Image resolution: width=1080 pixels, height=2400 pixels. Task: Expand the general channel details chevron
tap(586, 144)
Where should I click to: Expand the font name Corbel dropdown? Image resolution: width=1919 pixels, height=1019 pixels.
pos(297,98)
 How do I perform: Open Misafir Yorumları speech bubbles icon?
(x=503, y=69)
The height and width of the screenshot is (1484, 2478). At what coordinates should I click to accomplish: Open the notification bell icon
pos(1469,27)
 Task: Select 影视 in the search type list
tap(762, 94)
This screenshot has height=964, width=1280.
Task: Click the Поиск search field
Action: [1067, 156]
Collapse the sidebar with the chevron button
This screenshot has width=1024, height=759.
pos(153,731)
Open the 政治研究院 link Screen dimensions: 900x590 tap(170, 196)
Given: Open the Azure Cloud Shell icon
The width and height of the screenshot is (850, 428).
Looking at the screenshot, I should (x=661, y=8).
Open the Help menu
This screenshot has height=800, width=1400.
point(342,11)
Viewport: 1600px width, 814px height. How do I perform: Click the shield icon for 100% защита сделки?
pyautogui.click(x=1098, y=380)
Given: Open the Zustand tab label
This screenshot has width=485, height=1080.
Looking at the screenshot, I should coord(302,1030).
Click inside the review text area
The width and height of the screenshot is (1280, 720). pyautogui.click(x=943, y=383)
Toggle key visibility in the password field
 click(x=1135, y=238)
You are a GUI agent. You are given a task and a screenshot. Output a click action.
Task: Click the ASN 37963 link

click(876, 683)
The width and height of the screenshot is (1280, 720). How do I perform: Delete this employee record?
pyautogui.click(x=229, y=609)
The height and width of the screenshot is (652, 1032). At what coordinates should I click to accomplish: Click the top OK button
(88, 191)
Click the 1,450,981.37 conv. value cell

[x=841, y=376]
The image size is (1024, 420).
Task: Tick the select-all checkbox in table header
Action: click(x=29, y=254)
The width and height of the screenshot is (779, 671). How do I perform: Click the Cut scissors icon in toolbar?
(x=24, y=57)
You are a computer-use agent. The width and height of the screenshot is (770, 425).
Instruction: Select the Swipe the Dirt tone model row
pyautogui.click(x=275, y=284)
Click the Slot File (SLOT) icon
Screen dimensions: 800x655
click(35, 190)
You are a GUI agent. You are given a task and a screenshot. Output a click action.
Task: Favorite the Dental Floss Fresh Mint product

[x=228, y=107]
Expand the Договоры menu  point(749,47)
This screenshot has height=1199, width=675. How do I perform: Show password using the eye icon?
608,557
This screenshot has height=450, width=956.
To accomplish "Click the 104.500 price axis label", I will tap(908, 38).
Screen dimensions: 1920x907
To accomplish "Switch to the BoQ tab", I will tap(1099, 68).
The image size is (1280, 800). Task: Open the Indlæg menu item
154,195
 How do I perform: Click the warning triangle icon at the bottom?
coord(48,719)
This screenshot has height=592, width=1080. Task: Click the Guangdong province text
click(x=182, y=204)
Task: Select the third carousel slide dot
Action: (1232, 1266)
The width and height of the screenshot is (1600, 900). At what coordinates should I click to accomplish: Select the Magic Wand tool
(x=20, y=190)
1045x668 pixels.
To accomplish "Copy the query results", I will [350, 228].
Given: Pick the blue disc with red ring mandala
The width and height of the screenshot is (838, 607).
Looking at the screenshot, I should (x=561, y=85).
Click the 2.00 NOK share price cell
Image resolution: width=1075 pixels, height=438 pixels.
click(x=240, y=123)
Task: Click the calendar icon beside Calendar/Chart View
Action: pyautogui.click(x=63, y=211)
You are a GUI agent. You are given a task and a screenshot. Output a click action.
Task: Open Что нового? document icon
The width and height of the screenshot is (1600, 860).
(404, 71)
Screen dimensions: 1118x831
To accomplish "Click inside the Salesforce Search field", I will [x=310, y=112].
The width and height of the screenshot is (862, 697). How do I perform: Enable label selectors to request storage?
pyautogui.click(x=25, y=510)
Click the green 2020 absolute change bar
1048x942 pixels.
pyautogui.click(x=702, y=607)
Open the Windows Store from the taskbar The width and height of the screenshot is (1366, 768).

————

▸ **TASK BRIEF**
All of the entries above need to be set down again exactly.

▸ **WRITTEN RESPONSE**
Image resolution: width=1080 pixels, height=2400 pixels. Task: Expand the general channel details chevron
tap(586, 144)
Where should I click to: Expand the font name Corbel dropdown? Image resolution: width=1919 pixels, height=1019 pixels.
pos(297,98)
 How do I perform: Open Misafir Yorumları speech bubbles icon?
(x=503, y=69)
The height and width of the screenshot is (1484, 2478). At what coordinates should I click to accomplish: Open the notification bell icon
pos(1469,27)
 Task: Select 影视 in the search type list
tap(762, 94)
This screenshot has height=964, width=1280.
Task: Click the Поиск search field
Action: [1067, 156]
Collapse the sidebar with the chevron button
This screenshot has width=1024, height=759.
pos(153,731)
Open the 政治研究院 link Screen dimensions: 900x590 tap(170, 196)
Given: Open the Azure Cloud Shell icon
The width and height of the screenshot is (850, 428).
Looking at the screenshot, I should (x=661, y=8).
Open the Help menu
This screenshot has height=800, width=1400.
point(342,11)
Viewport: 1600px width, 814px height. How do I perform: Click the shield icon for 100% защита сделки?
pyautogui.click(x=1098, y=380)
Given: Open the Zustand tab label
This screenshot has width=485, height=1080.
Looking at the screenshot, I should coord(302,1030).
Click inside the review text area
The width and height of the screenshot is (1280, 720). pyautogui.click(x=943, y=383)
Toggle key visibility in the password field
 click(x=1135, y=238)
You are a GUI agent. You are given a task and a screenshot. Output a click action.
Task: Click the ASN 37963 link

click(876, 683)
The width and height of the screenshot is (1280, 720). How do I perform: Delete this employee record?
pyautogui.click(x=229, y=609)
The height and width of the screenshot is (652, 1032). At what coordinates should I click to accomplish: Click the top OK button
(88, 191)
Click the 1,450,981.37 conv. value cell

[x=841, y=376]
The image size is (1024, 420).
Task: Tick the select-all checkbox in table header
Action: click(x=29, y=254)
The width and height of the screenshot is (779, 671). How do I perform: Click the Cut scissors icon in toolbar?
(x=24, y=57)
You are a computer-use agent. The width and height of the screenshot is (770, 425).
Instruction: Select the Swipe the Dirt tone model row
pyautogui.click(x=275, y=284)
Click the Slot File (SLOT) icon
Screen dimensions: 800x655
click(35, 190)
You are a GUI agent. You are given a task and a screenshot. Output a click action.
Task: Favorite the Dental Floss Fresh Mint product

[x=228, y=107]
Expand the Договоры menu  point(749,47)
This screenshot has height=1199, width=675. How do I perform: Show password using the eye icon?
608,557
This screenshot has height=450, width=956.
To accomplish "Click the 104.500 price axis label", I will tap(908, 38).
Screen dimensions: 1920x907
To accomplish "Switch to the BoQ tab", I will tap(1099, 68).
The image size is (1280, 800). Task: Open the Indlæg menu item
154,195
 How do I perform: Click the warning triangle icon at the bottom?
coord(48,719)
This screenshot has height=592, width=1080. Task: Click the Guangdong province text
click(x=182, y=204)
Task: Select the third carousel slide dot
Action: (1232, 1266)
The width and height of the screenshot is (1600, 900). At what coordinates should I click to accomplish: Select the Magic Wand tool
(x=20, y=190)
1045x668 pixels.
To accomplish "Copy the query results", I will [350, 228].
Given: Pick the blue disc with red ring mandala
The width and height of the screenshot is (838, 607).
Looking at the screenshot, I should (x=561, y=85).
Click the 2.00 NOK share price cell
Image resolution: width=1075 pixels, height=438 pixels.
click(x=240, y=123)
Task: Click the calendar icon beside Calendar/Chart View
Action: pyautogui.click(x=63, y=211)
You are a GUI agent. You are given a task and a screenshot. Output a click action.
Task: Open Что нового? document icon
The width and height of the screenshot is (1600, 860).
(404, 71)
Screen dimensions: 1118x831
To accomplish "Click inside the Salesforce Search field", I will [x=310, y=112].
The width and height of the screenshot is (862, 697). How do I perform: Enable label selectors to request storage?
pyautogui.click(x=25, y=510)
Click the green 2020 absolute change bar
1048x942 pixels.
pyautogui.click(x=702, y=607)
Open the Windows Store from the taskbar The width and height of the screenshot is (1366, 768).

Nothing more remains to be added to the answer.